-------- Stored records --------

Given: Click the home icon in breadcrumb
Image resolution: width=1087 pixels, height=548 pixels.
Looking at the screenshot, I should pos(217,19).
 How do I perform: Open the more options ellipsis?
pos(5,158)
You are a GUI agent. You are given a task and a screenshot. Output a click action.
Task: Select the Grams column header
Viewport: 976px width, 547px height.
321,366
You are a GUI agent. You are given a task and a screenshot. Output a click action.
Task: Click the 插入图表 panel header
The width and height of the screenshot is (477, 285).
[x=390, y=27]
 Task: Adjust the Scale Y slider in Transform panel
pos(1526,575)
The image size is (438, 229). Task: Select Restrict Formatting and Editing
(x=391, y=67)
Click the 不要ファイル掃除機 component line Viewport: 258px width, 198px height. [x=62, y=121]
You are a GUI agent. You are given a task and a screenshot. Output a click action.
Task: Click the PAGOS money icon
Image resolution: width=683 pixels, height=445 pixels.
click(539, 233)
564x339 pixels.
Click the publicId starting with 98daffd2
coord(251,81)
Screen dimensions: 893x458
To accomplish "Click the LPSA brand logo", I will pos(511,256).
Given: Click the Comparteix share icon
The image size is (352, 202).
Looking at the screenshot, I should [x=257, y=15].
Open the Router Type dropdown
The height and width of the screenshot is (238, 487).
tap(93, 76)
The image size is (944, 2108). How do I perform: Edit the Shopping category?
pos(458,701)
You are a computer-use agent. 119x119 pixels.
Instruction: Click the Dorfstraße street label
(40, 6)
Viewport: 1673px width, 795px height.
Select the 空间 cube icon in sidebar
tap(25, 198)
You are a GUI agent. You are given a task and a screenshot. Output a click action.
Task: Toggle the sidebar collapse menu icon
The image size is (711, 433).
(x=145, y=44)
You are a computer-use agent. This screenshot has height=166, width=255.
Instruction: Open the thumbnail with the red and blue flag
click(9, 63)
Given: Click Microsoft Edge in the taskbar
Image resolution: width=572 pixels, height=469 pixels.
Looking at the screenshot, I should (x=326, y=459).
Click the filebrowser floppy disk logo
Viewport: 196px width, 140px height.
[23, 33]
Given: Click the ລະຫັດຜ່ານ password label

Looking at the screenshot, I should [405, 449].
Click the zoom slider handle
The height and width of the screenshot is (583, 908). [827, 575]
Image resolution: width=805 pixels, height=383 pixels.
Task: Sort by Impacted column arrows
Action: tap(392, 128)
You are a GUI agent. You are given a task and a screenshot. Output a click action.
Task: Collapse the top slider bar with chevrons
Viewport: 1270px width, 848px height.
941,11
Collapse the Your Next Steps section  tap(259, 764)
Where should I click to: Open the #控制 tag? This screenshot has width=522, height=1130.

--------

What to work on = Transcribe the lines above word for word.

Response to the exercise =
Given: Click the home icon in breadcrumb
Image resolution: width=1087 pixels, height=548 pixels.
Looking at the screenshot, I should pos(217,19).
 How do I perform: Open the more options ellipsis?
pos(5,158)
You are a GUI agent. You are given a task and a screenshot. Output a click action.
Task: Select the Grams column header
Viewport: 976px width, 547px height.
321,366
You are a GUI agent. You are given a task and a screenshot. Output a click action.
Task: Click the 插入图表 panel header
The width and height of the screenshot is (477, 285).
[x=390, y=27]
 Task: Adjust the Scale Y slider in Transform panel
pos(1526,575)
The image size is (438, 229). Task: Select Restrict Formatting and Editing
(x=391, y=67)
Click the 不要ファイル掃除機 component line Viewport: 258px width, 198px height. [x=62, y=121]
You are a GUI agent. You are given a task and a screenshot. Output a click action.
Task: Click the PAGOS money icon
Image resolution: width=683 pixels, height=445 pixels.
click(539, 233)
564x339 pixels.
Click the publicId starting with 98daffd2
coord(251,81)
Screen dimensions: 893x458
To accomplish "Click the LPSA brand logo", I will pos(511,256).
Given: Click the Comparteix share icon
The image size is (352, 202).
Looking at the screenshot, I should [x=257, y=15].
Open the Router Type dropdown
The height and width of the screenshot is (238, 487).
tap(93, 76)
The image size is (944, 2108). How do I perform: Edit the Shopping category?
pos(458,701)
You are a computer-use agent. 119x119 pixels.
Instruction: Click the Dorfstraße street label
(40, 6)
Viewport: 1673px width, 795px height.
Select the 空间 cube icon in sidebar
tap(25, 198)
You are a GUI agent. You are given a task and a screenshot. Output a click action.
Task: Toggle the sidebar collapse menu icon
The image size is (711, 433).
(x=145, y=44)
You are a computer-use agent. This screenshot has height=166, width=255.
Instruction: Open the thumbnail with the red and blue flag
click(9, 63)
Given: Click Microsoft Edge in the taskbar
Image resolution: width=572 pixels, height=469 pixels.
Looking at the screenshot, I should (x=326, y=459).
Click the filebrowser floppy disk logo
Viewport: 196px width, 140px height.
[23, 33]
Given: Click the ລະຫັດຜ່ານ password label

Looking at the screenshot, I should [405, 449].
Click the zoom slider handle
The height and width of the screenshot is (583, 908). [827, 575]
Image resolution: width=805 pixels, height=383 pixels.
Task: Sort by Impacted column arrows
Action: tap(392, 128)
You are a GUI agent. You are given a task and a screenshot. Output a click action.
Task: Collapse the top slider bar with chevrons
Viewport: 1270px width, 848px height.
941,11
Collapse the Your Next Steps section  tap(259, 764)
Where should I click to: Open the #控制 tag? This screenshot has width=522, height=1130.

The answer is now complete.